Gold Pulled in 2 Directions to Start Week Posted by Brian Ford on August 26, 2014
The Standard & Poor’s 500 Index surpassed 2,000 this morning for the first time in history, limiting gold as the yellow metal also struggled against a bevy of other factors. By 10am CST the gold spot price had fallen $3.70, although some analysts have stated that gold could lose more value in the near-term, depending on how a few key factors play out.
“The S&P going to 2,000 for the first time in history could be an anomaly caused by government infusion of dollars into U.S. stock indices, but even if there is nothing organic about the S&P hitting this milestone it is sure to draw some attention away from the gold market,” said CGE analyst Roger Bidwell.

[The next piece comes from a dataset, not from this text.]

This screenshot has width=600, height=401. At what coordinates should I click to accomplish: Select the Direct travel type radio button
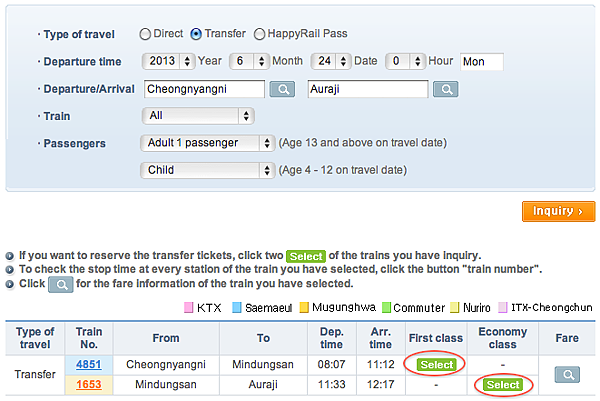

Additionally, the U.S. dollar index grew somewhat, thus forcing the price of gold downward despite the fact that the U.S. Mint and many other gold dealers have reported an uptick in buying over the last two weeks. “If you eliminate the dollar’s surge then gold is up by about $4.40 in the last week, but the USDI’s growth has forced gold into $1,270 per ounce territory,” Bidwell commented.
Not all news was negative for gold today. The U.S. Commerce Department said today that new home sales in July fell a whopping 2.4%, and some analysts believe this could be the beginning of the end for a second U.S. real estate bubble. Falling real estate values have historically been bullish for gold prices as the real estate and gold markets operate on two separate ends of the interest rate spectrum.